At least nine people died when an overloaded migrant boat capsized near the island of Lampedusa, the Italian Coast Guard said Monday. Twenty-two people were rescued from the sea.

The smugglers' boat overturned as a patrol boat was preparing to take migrants on board in rough seas some 6 miles (10 kilometers) off Lampedusa just after midnight, the Coast Guard said in a statement.

Twenty-two migrants were rescued from the sea, and nine bodies were recovered — two immediately, and seven during a subsequent search operation. Italian Coast Guard helicopters and vessels were searching for more of the missing.

Doctors Without Borders says the Ocean Viking ship it operates has been asked by Italian authorities to join the operation.

Initial reports by authorities in Sicily who received the distress call put the number of migrants on board at around 50. Non-governmental organizations say as many as 30 migrants, including eight children, could be missing.

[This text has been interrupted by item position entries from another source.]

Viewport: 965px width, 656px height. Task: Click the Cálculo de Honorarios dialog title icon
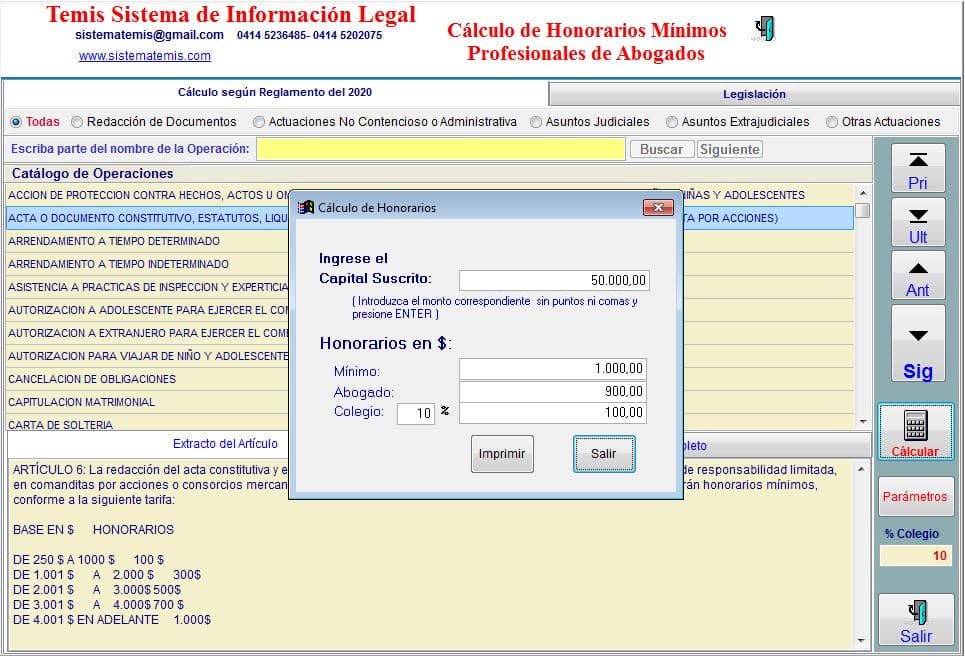[x=307, y=208]
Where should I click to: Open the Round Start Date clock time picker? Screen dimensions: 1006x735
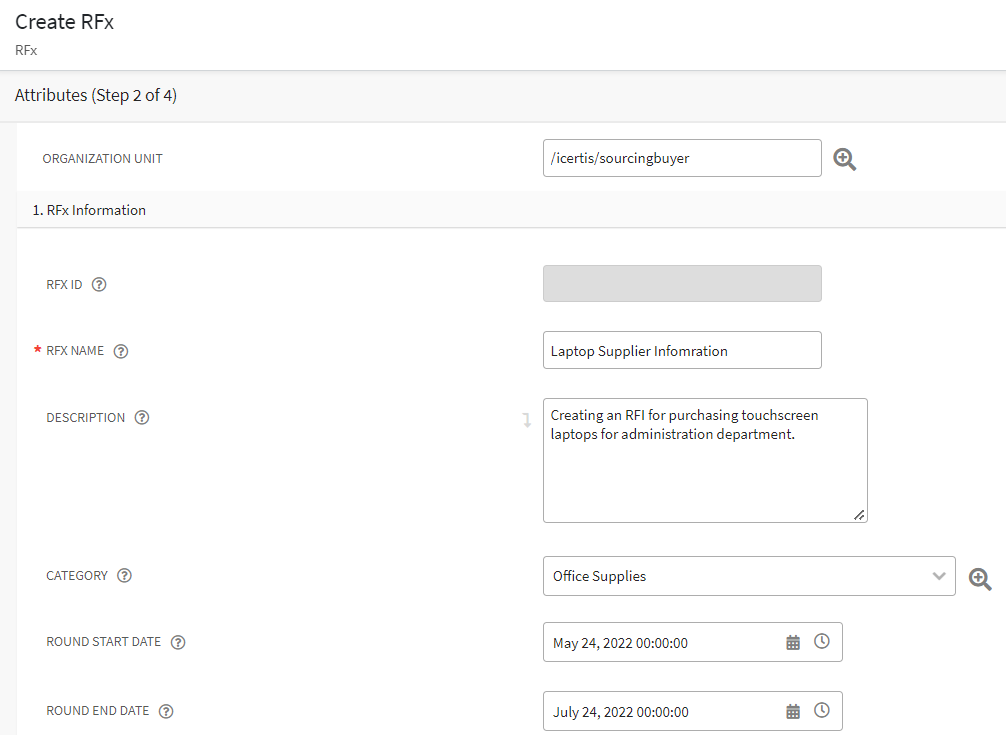click(822, 641)

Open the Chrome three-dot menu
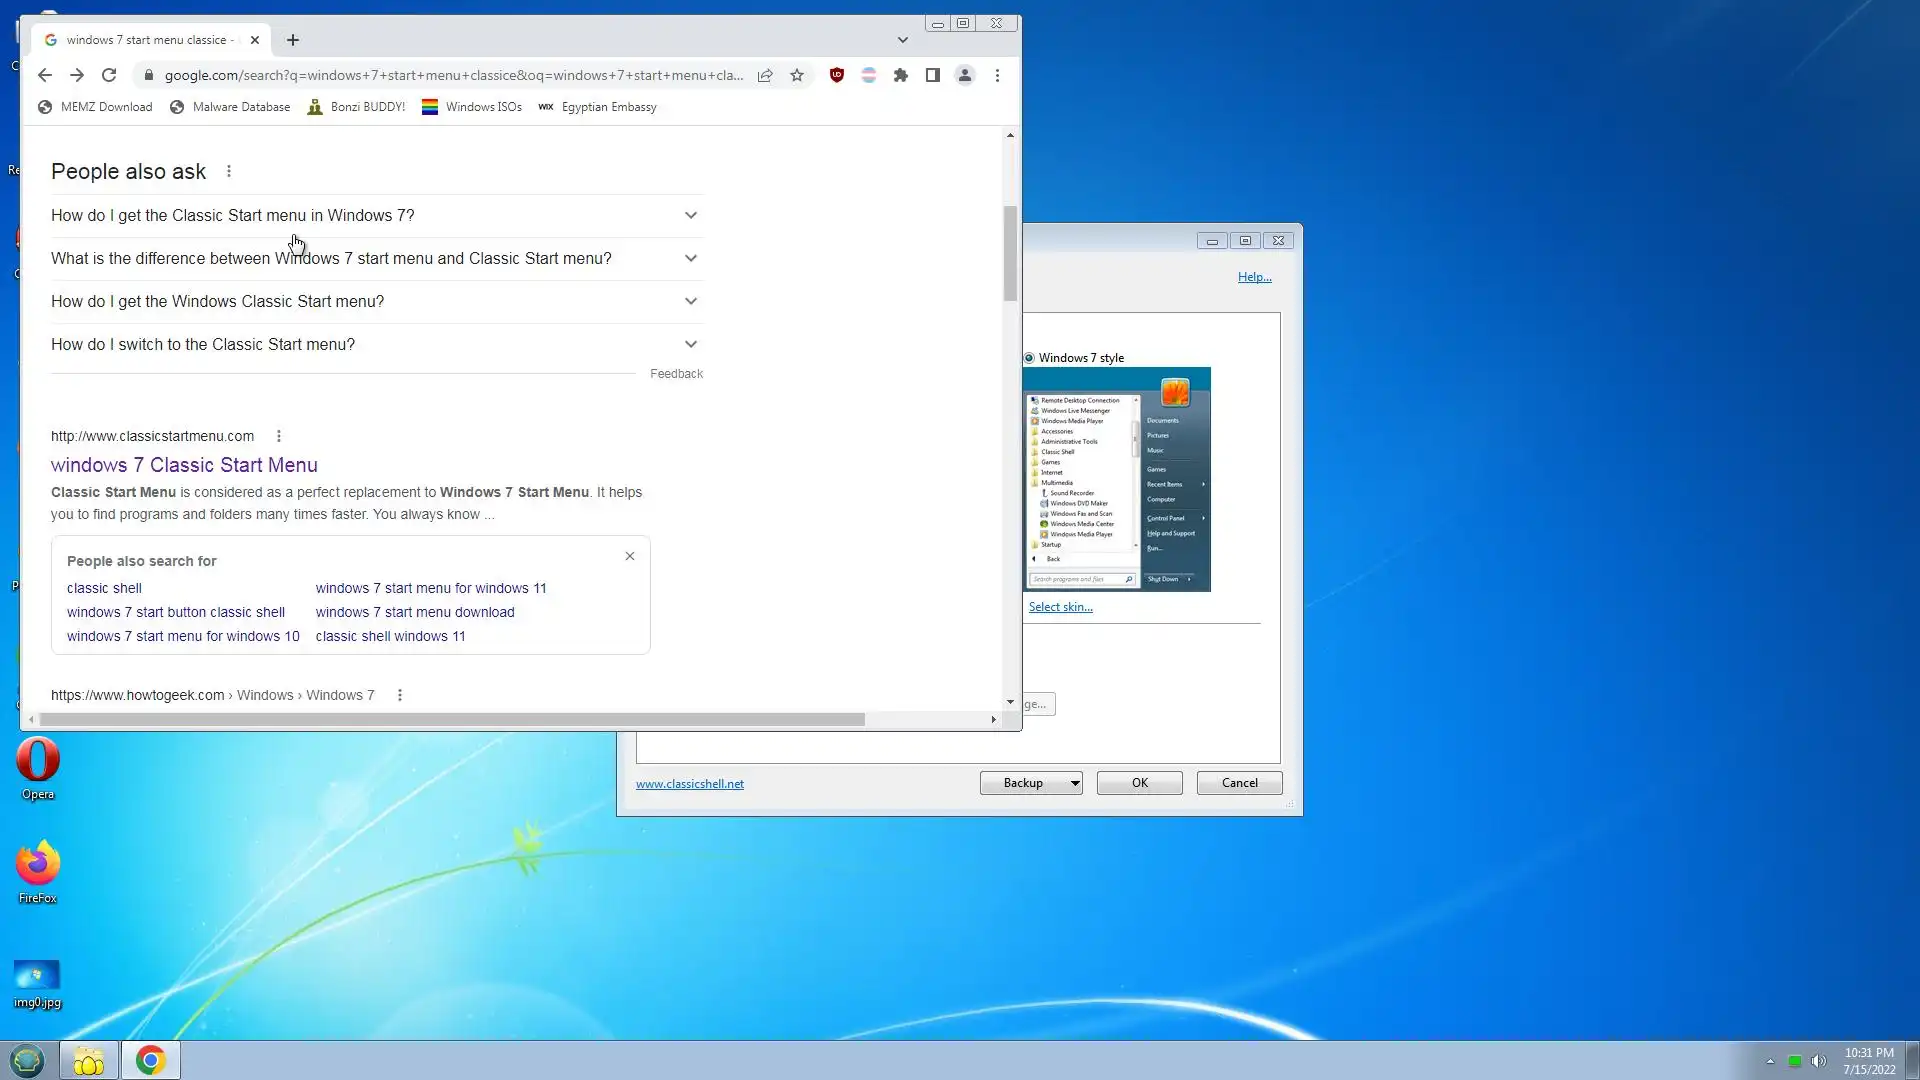pos(997,75)
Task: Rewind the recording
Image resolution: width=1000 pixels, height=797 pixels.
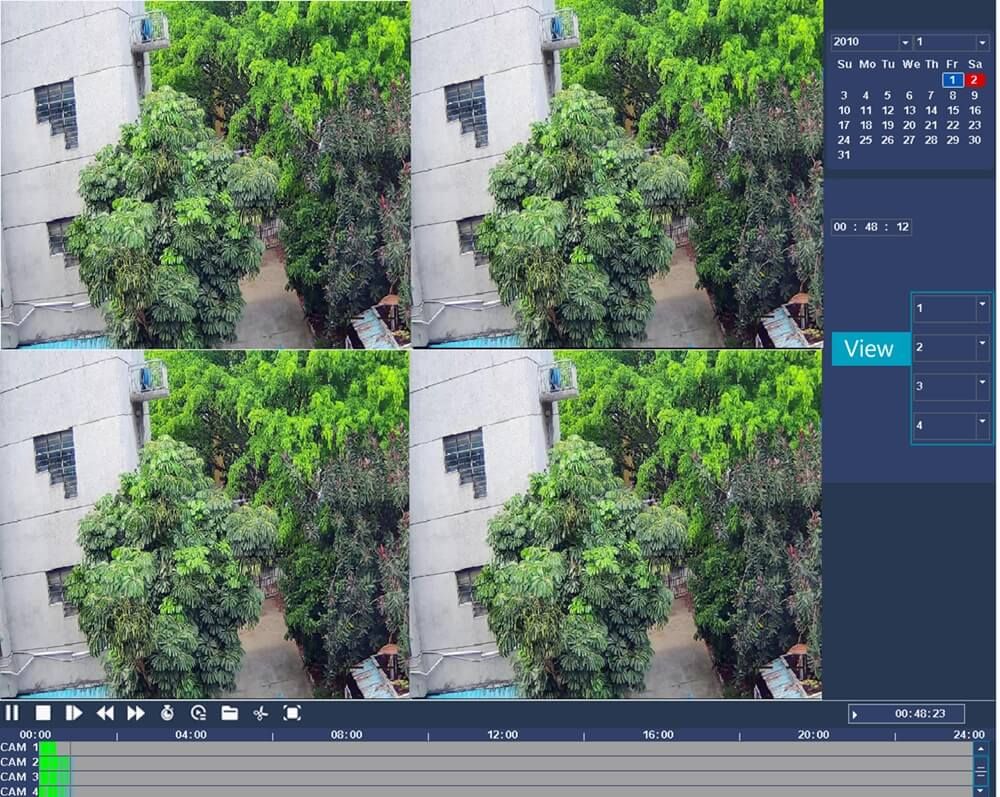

The Coast Guard had no additional information on how many might be missing.

The U.N. refugee agency said the deadly shipwreck "highlights once again that urgent action is needed to address the situation on the Mediterranean."

UNHCR spokesman Charlie Yaxley in Geneva called for the EU to resume its search and rescue operation in the Mediterranean Sea, where more than 1,000 migrants have died so far this year, most of them on the dangerous crossing from Libya.

In the absence of an EU search and rescue operation, the job of rescuing migrants has largely been left to humanitarian rescue ships, which both Italy and Malta have consistently refused to allow into port.

Meanwhile, the Spanish aid group Open Arms said Monday it rescued 44 people, including one toddler and a months-old baby, on a wooden boat trying to reach European shores.

Gerard Canals, chief of mission of the Open Arms rescue boat, says the boat was found late on Sunday in Malta's rescue zone, about 50 miles (80 kilometers) from the Italian island of Lampedusa.

Canals says that Malta's rescue coordination center told the group not to offer the migrants any assistance. But Open Arms decided to rescue them anyway because the boat wouldn't have made it to land without fuel.

In video remarks distributed by the aid group, Canals says that all 44 rescued — 38 men, 4 women, a 4-year-old boy, and a baby around 6 to 9 months old — are in good condition.